▸ **Task to carry out**:
Pull out every line below that contains the string "height". Letter case counts.

▸ **Data provided**:

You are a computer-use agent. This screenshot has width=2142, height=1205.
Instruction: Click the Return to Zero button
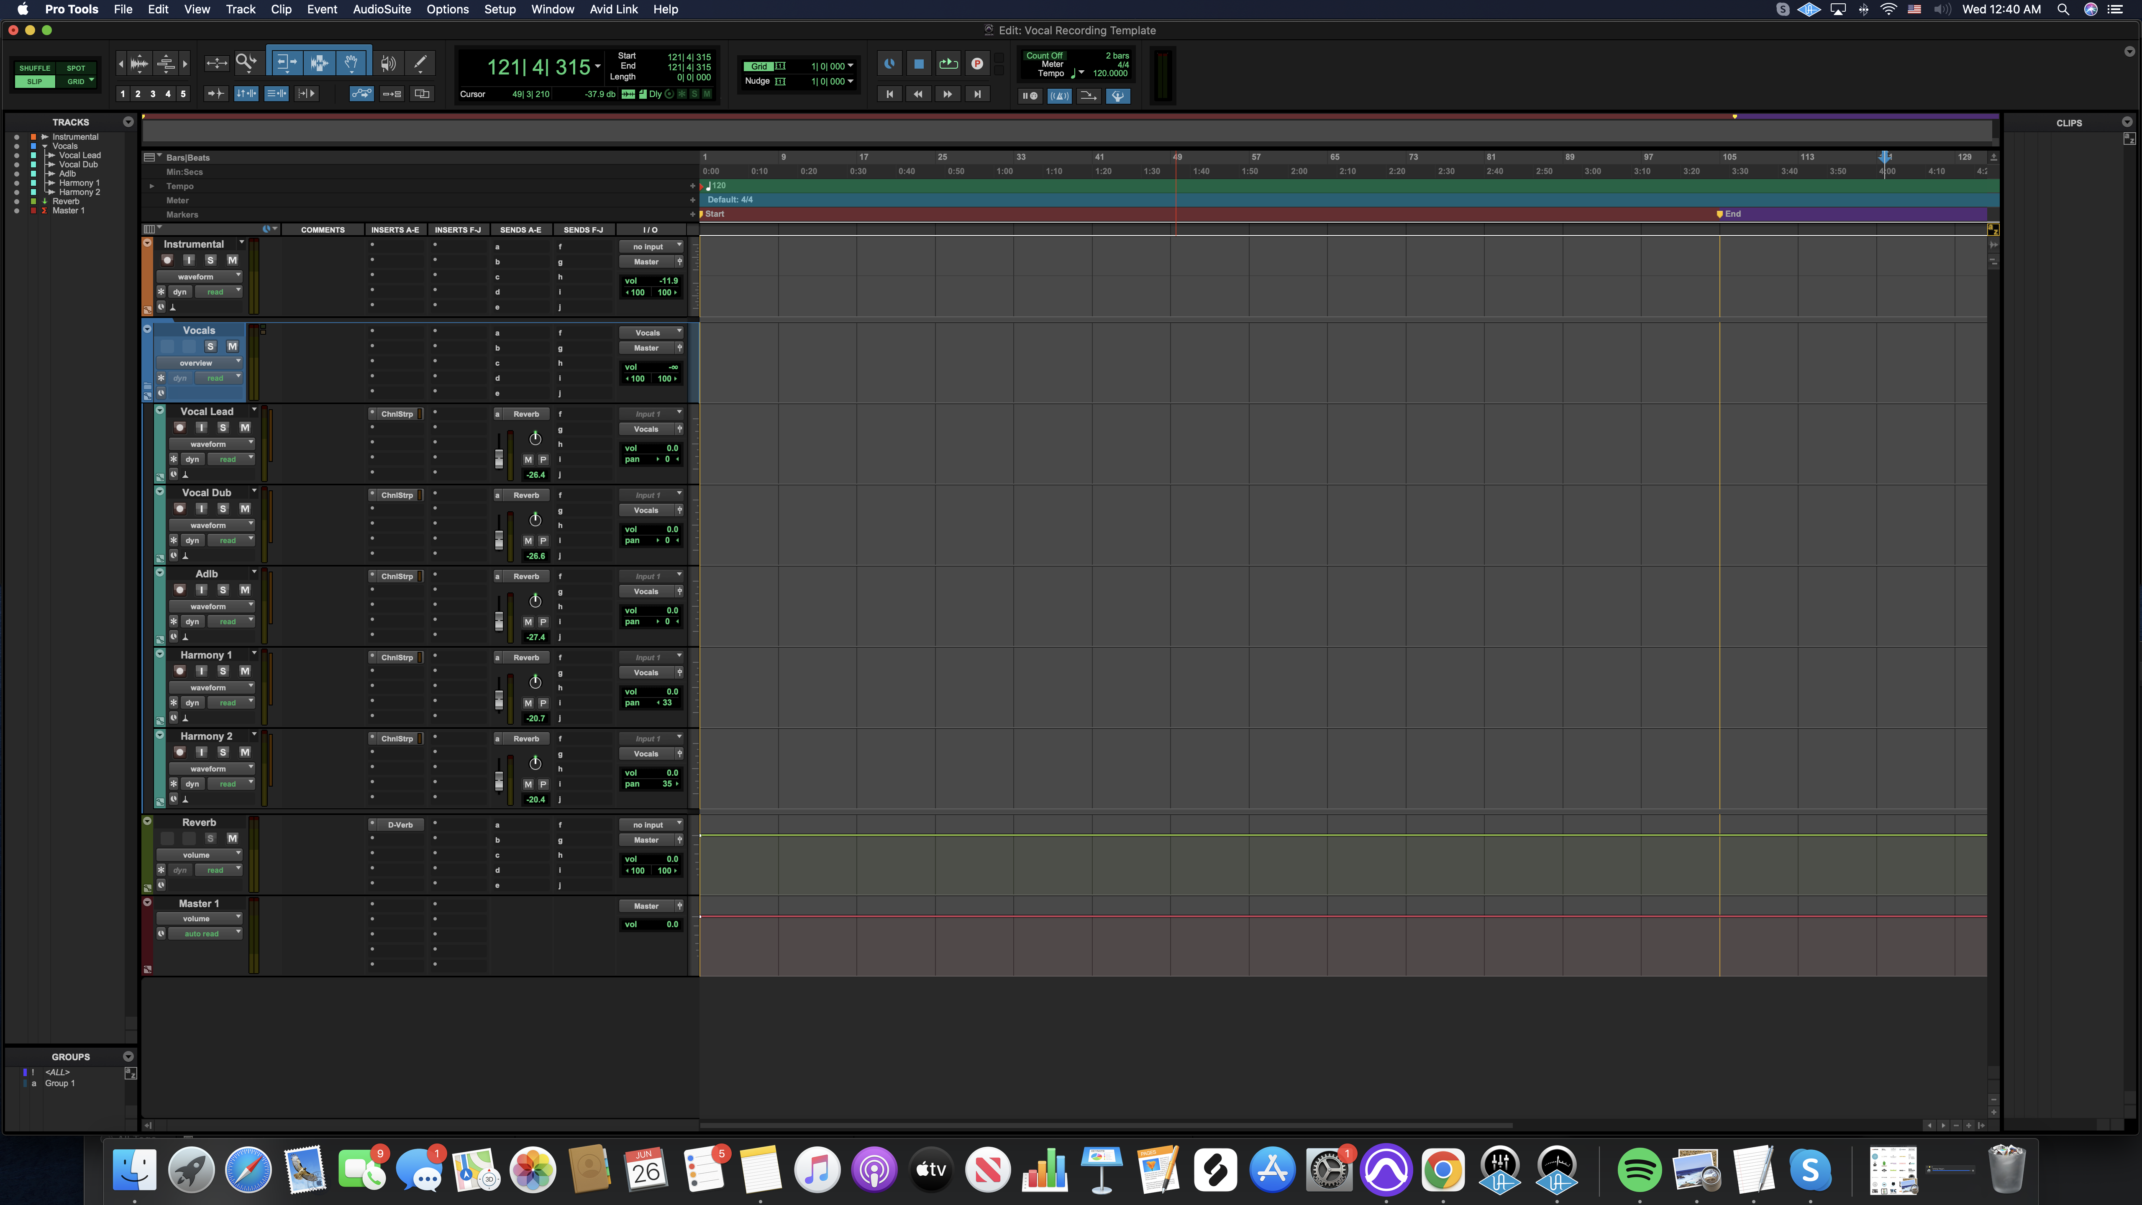[x=889, y=94]
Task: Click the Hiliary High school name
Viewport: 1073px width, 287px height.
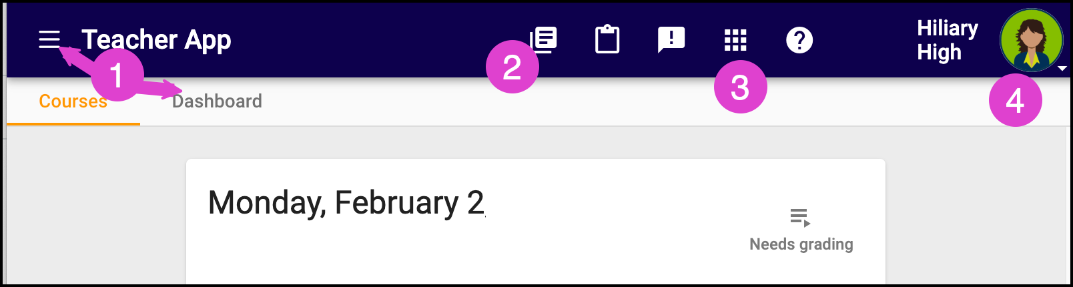Action: [947, 40]
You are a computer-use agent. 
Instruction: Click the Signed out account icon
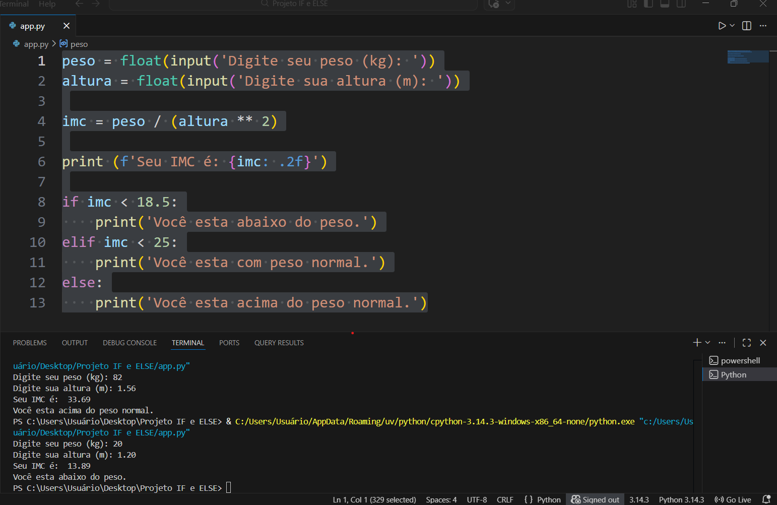595,499
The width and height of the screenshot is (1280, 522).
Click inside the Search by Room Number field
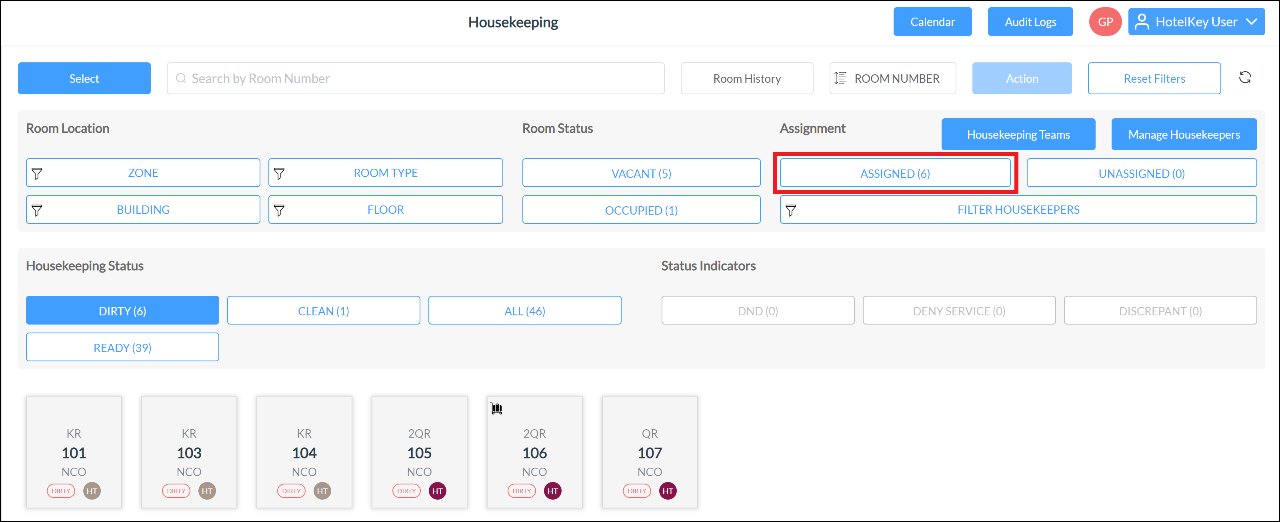click(415, 78)
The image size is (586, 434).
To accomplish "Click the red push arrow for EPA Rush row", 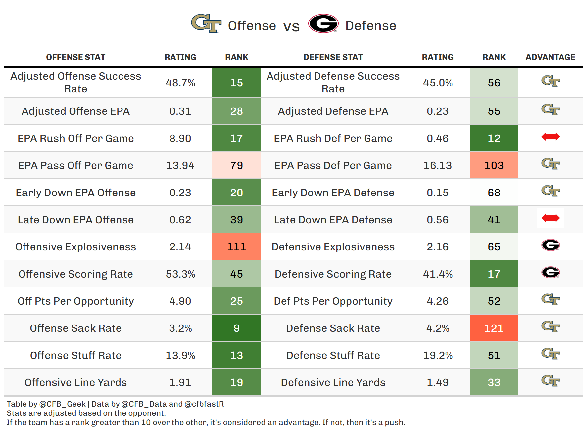I will pos(550,137).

▸ **Worked solution**:
You are a computer-use agent. This screenshot has width=2142, height=1205.
Viewport: 1073px width, 287px height.
The width and height of the screenshot is (1280, 522).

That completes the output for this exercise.